Start of Block

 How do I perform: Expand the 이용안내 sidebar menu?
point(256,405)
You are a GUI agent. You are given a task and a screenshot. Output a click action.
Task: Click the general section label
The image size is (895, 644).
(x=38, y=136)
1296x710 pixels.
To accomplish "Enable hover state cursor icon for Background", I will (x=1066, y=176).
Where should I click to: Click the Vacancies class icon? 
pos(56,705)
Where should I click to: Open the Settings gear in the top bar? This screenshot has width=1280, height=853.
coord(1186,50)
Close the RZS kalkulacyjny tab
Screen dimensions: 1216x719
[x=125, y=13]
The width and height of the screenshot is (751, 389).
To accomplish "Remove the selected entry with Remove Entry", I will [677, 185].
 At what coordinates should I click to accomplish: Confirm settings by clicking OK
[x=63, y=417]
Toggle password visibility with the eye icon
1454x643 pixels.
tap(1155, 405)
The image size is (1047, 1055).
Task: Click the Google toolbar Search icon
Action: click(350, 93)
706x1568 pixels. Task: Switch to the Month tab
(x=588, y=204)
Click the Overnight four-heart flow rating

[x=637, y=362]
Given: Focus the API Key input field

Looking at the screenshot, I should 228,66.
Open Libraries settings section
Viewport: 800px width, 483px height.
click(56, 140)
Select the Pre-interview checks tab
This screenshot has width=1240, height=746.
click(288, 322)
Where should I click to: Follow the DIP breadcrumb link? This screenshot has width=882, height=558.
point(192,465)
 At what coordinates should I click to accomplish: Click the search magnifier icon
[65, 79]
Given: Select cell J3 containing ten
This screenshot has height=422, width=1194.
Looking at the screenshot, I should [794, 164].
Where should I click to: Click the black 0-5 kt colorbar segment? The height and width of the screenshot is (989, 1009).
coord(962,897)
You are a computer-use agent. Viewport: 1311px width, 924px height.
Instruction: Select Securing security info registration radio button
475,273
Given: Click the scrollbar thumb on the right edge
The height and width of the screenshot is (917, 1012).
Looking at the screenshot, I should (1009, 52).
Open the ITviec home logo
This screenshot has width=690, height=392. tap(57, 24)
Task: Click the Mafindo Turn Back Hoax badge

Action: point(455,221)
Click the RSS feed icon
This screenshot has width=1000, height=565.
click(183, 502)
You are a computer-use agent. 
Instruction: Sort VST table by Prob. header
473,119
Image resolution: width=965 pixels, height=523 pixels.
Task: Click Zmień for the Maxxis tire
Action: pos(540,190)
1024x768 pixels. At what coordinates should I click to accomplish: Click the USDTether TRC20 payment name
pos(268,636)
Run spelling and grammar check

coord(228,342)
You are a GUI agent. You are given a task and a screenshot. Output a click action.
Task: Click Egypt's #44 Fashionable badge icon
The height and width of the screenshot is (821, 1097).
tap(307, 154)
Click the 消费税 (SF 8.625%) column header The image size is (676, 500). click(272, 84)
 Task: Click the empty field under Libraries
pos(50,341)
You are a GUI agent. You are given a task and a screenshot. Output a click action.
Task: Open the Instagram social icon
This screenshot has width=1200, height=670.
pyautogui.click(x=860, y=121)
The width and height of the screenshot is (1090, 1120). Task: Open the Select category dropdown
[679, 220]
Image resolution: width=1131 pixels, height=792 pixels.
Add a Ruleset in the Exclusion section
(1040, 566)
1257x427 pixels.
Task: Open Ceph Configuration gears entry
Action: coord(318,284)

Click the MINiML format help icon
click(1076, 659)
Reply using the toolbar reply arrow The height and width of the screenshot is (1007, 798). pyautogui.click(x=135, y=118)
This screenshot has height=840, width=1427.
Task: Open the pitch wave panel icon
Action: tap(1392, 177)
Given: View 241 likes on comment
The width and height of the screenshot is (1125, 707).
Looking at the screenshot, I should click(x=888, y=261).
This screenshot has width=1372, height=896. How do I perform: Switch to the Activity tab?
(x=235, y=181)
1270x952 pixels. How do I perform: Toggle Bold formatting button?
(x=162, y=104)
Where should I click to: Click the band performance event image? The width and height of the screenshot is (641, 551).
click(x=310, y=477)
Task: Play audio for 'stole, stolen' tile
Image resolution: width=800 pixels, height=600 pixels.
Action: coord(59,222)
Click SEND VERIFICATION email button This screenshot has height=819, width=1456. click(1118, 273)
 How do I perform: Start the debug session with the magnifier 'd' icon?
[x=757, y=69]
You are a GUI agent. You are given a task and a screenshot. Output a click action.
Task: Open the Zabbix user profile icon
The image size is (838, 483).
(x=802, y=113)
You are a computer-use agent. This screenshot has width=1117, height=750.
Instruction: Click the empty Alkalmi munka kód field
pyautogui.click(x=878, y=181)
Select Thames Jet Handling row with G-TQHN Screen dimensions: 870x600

End of Block

* [Exercise aim]: Repeat back the material above verbatim, including every line.

* [Solved exercise]:
 How do I perform: Expand the 이용안내 sidebar menu?
point(256,405)
You are a GUI agent. You are given a task and a screenshot. Output a click action.
Task: Click the general section label
The image size is (895, 644).
(x=38, y=136)
1296x710 pixels.
To accomplish "Enable hover state cursor icon for Background", I will (x=1066, y=176).
Where should I click to: Click the Vacancies class icon? 
pos(56,705)
Where should I click to: Open the Settings gear in the top bar? This screenshot has width=1280, height=853.
coord(1186,50)
Close the RZS kalkulacyjny tab
Screen dimensions: 1216x719
[x=125, y=13]
The width and height of the screenshot is (751, 389).
To accomplish "Remove the selected entry with Remove Entry", I will [677, 185].
 At what coordinates should I click to accomplish: Confirm settings by clicking OK
[x=63, y=417]
Toggle password visibility with the eye icon
1454x643 pixels.
tap(1155, 405)
The image size is (1047, 1055).
Task: Click the Google toolbar Search icon
Action: click(350, 93)
706x1568 pixels. Task: Switch to the Month tab
(x=588, y=204)
Click the Overnight four-heart flow rating

[x=637, y=362]
Given: Focus the API Key input field

Looking at the screenshot, I should 228,66.
Open Libraries settings section
Viewport: 800px width, 483px height.
click(56, 140)
Select the Pre-interview checks tab
This screenshot has width=1240, height=746.
click(288, 322)
Where should I click to: Follow the DIP breadcrumb link? This screenshot has width=882, height=558.
point(192,465)
 At what coordinates should I click to accomplish: Click the search magnifier icon
[65, 79]
Given: Select cell J3 containing ten
This screenshot has height=422, width=1194.
Looking at the screenshot, I should [794, 164].
Where should I click to: Click the black 0-5 kt colorbar segment? The height and width of the screenshot is (989, 1009).
coord(962,897)
You are a computer-use agent. Viewport: 1311px width, 924px height.
Instruction: Select Securing security info registration radio button
475,273
Given: Click the scrollbar thumb on the right edge
The height and width of the screenshot is (917, 1012).
Looking at the screenshot, I should (1009, 52).
Open the ITviec home logo
This screenshot has width=690, height=392. tap(57, 24)
Task: Click the Mafindo Turn Back Hoax badge

Action: point(455,221)
Click the RSS feed icon
This screenshot has width=1000, height=565.
click(183, 502)
You are a computer-use agent. 
Instruction: Sort VST table by Prob. header
473,119
Image resolution: width=965 pixels, height=523 pixels.
Task: Click Zmień for the Maxxis tire
Action: pos(540,190)
1024x768 pixels. At what coordinates should I click to accomplish: Click the USDTether TRC20 payment name
pos(268,636)
Run spelling and grammar check

coord(228,342)
You are a GUI agent. You are given a task and a screenshot. Output a click action.
Task: Click Egypt's #44 Fashionable badge icon
The height and width of the screenshot is (821, 1097).
tap(307, 154)
Click the 消费税 (SF 8.625%) column header The image size is (676, 500). click(272, 84)
 Task: Click the empty field under Libraries
pos(50,341)
You are a GUI agent. You are given a task and a screenshot. Output a click action.
Task: Open the Instagram social icon
This screenshot has width=1200, height=670.
pyautogui.click(x=860, y=121)
The width and height of the screenshot is (1090, 1120). Task: Open the Select category dropdown
[679, 220]
Image resolution: width=1131 pixels, height=792 pixels.
Add a Ruleset in the Exclusion section
(1040, 566)
1257x427 pixels.
Task: Open Ceph Configuration gears entry
Action: coord(318,284)

Click the MINiML format help icon
click(1076, 659)
Reply using the toolbar reply arrow The height and width of the screenshot is (1007, 798). pyautogui.click(x=135, y=118)
This screenshot has height=840, width=1427.
Task: Open the pitch wave panel icon
Action: tap(1392, 177)
Given: View 241 likes on comment
The width and height of the screenshot is (1125, 707).
Looking at the screenshot, I should click(x=888, y=261).
This screenshot has width=1372, height=896. How do I perform: Switch to the Activity tab?
(x=235, y=181)
1270x952 pixels. How do I perform: Toggle Bold formatting button?
(x=162, y=104)
Where should I click to: Click the band performance event image? The width and height of the screenshot is (641, 551).
click(x=310, y=477)
Task: Play audio for 'stole, stolen' tile
Image resolution: width=800 pixels, height=600 pixels.
Action: coord(59,222)
Click SEND VERIFICATION email button This screenshot has height=819, width=1456. click(1118, 273)
 How do I perform: Start the debug session with the magnifier 'd' icon?
[x=757, y=69]
You are a GUI agent. You are given a task and a screenshot. Output a click action.
Task: Open the Zabbix user profile icon
The image size is (838, 483).
(x=802, y=113)
You are a computer-use agent. This screenshot has width=1117, height=750.
Instruction: Click the empty Alkalmi munka kód field
pyautogui.click(x=878, y=181)
Select Thames Jet Handling row with G-TQHN Screen dimensions: 870x600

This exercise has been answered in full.